Having lived in Lancaster City for most of the past 5 years (plus an additional 1.5 before a brief stint in Montana and living with my parents) I feel I can truly call myself a city gal. That being typed, though, I love nature, the woods, camping, and not having a million dents in my car.
My city living history first started out of intrigue to be somewhere where life was happening, because it just wasn’t happening in Conestoga. That want slowly progressed to a necessity. Cheaper living, convenience to work and the places I love, and being located fairly central to my friends and family. It never remained my number one choice. I always dreamt of finding a small studio apartment on a nice farm with a vista to enjoy.
As I stepped out of my car last Friday, excited to explore the First Friday festivities later that evening, I beheld a site that is not all that uncommon in the city: dog poop. A massive one.
I grew up surrounded by 4 farm fields, I am NO stranger to poop. But something about ‘Poop in the City’ just doesn’t work for me. Or the sidewalk. Or the fact it stood stinkingly between my car and my apartment building’s front door. This is what makes me hate the city. Inconsideration. To me, leaving your poop right outside my front door out of laziness, is the same as putting a flaming bag of poo on my front stoop for me to stomp on. Because I know that some absent minded pedestrian will, in fact, be stepping on that poop at some point in the future.
A few hours later I was in the company of my boyfriend, enjoying the sights, sounds, smells and tastes of First Friday, the local arts crawl, in downtown Lancaster. I loved it. I saw people I knew, enjoyed free sampling of food, took in all the crafty people around me. It was fantastic. I was again, in love with the city.
Most people probably feel this way about wherever they live. I know I felt that way when I lived in Montana – missed my family and close friends (hate) but the scenery was breathtaking 24/7 (loved).
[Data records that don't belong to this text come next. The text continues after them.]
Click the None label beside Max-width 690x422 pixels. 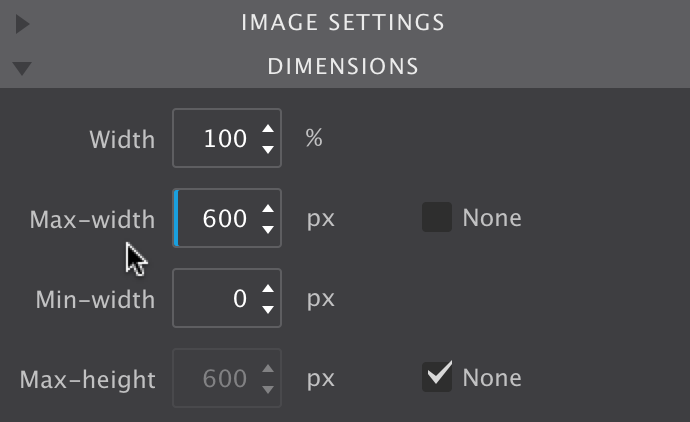[x=491, y=217]
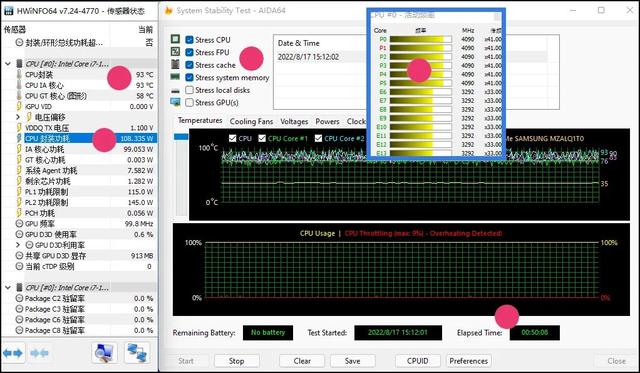Click the HWiNFO networked computers icon
Viewport: 640px width, 373px height.
[137, 353]
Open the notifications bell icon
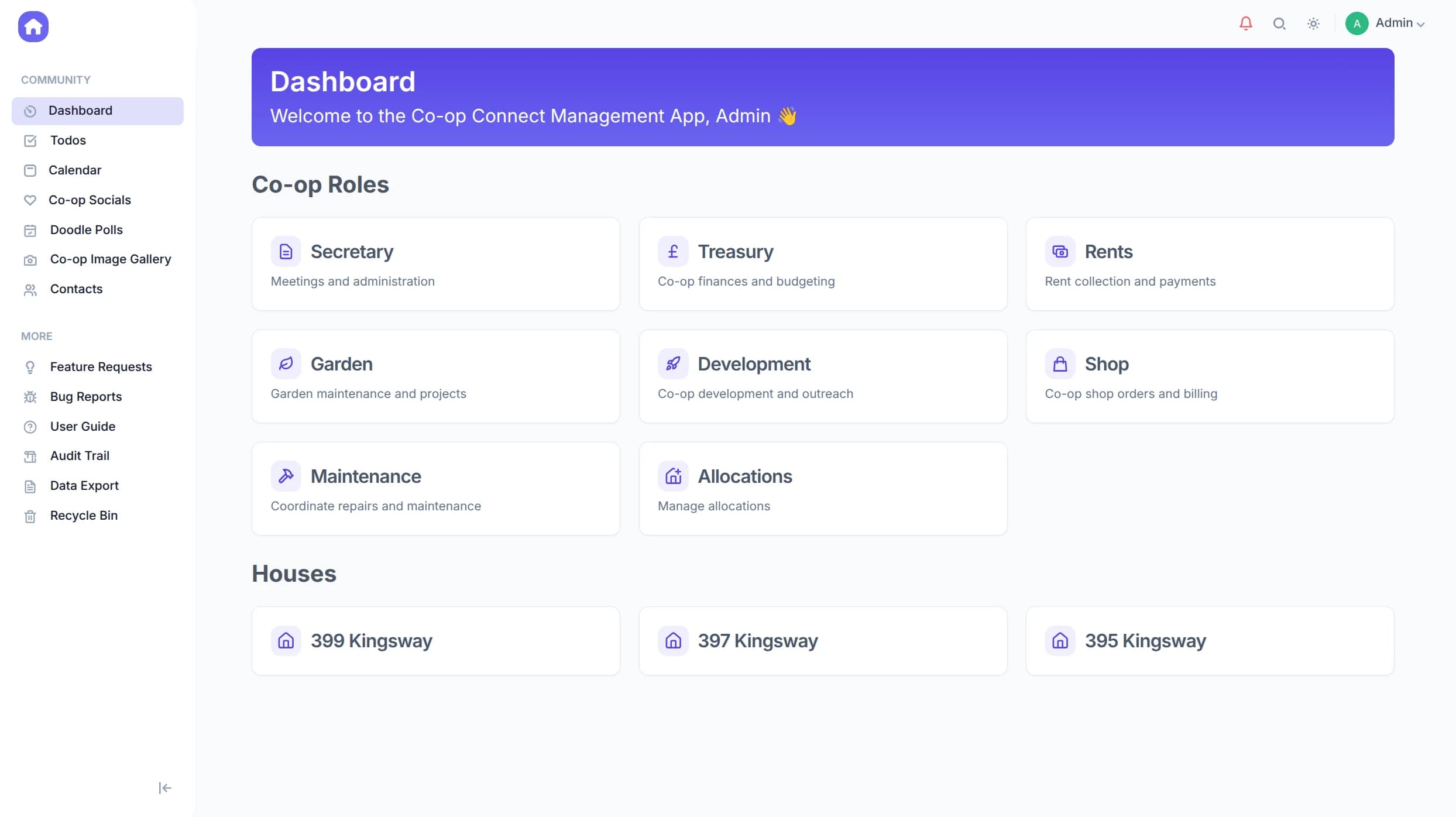Screen dimensions: 1456x817 [x=1245, y=23]
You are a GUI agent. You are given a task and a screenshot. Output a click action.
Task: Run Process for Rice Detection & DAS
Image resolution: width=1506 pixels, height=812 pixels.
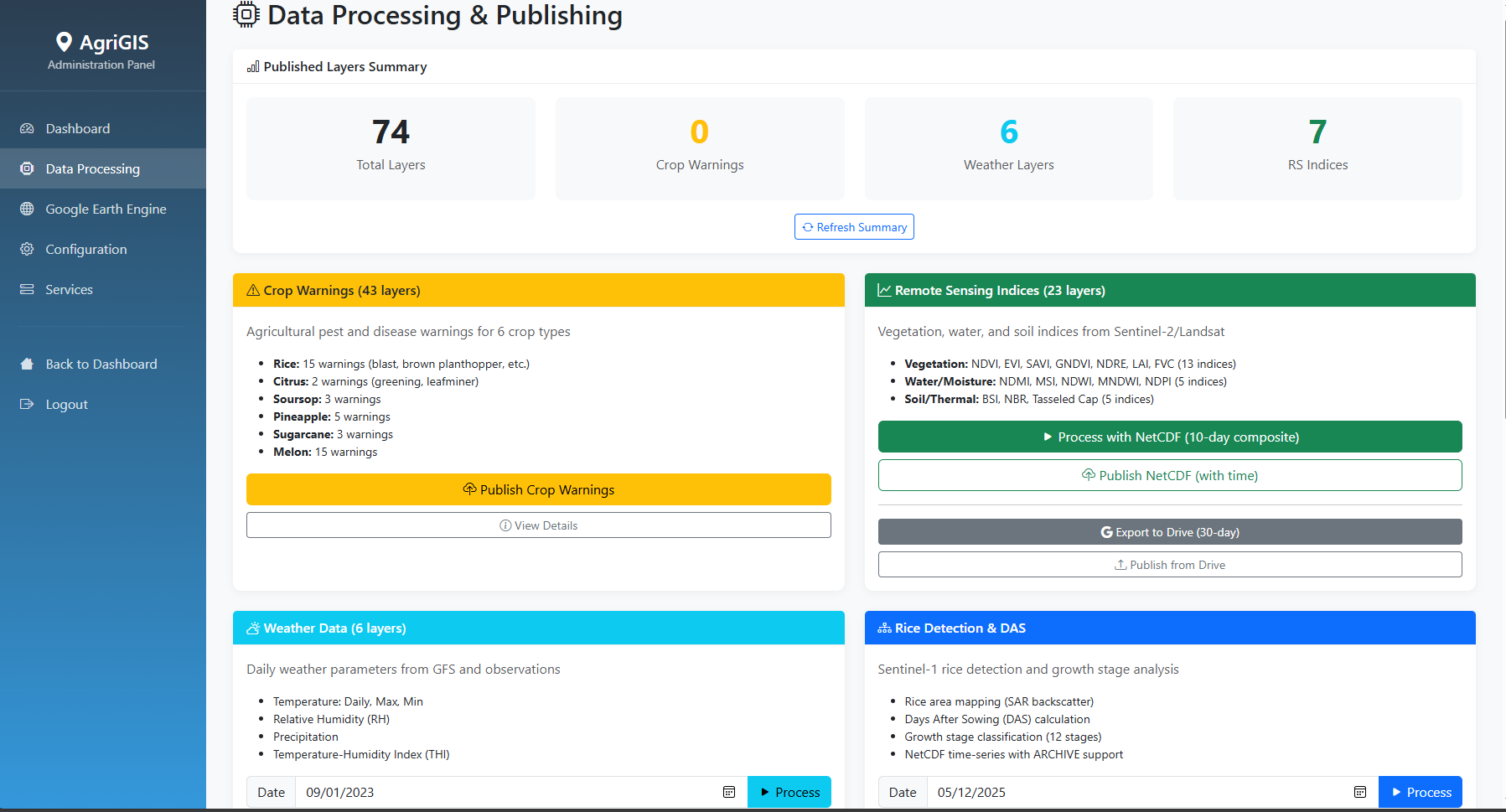pyautogui.click(x=1420, y=792)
I just crossed the 3 year mark at being in the same, tiny, 3 room + a bathroom apartment just 4 blocks from downtown. I’m near the hub of life for this city but I’m definitely outgrowing it. No, it’s not outgrowing necessarily, but my needs have changed. I have outgrown my 20s I guess – coming into myself, my career, my relationship, my friendships, my family – all of these factors create a need for me to step out of this front stoop and onto a grassier platform.
I have no imminent move planned, but sometimes, the city’s vibrancy just doesn’t shine for me like it used to. It’s changed, and I have changed too.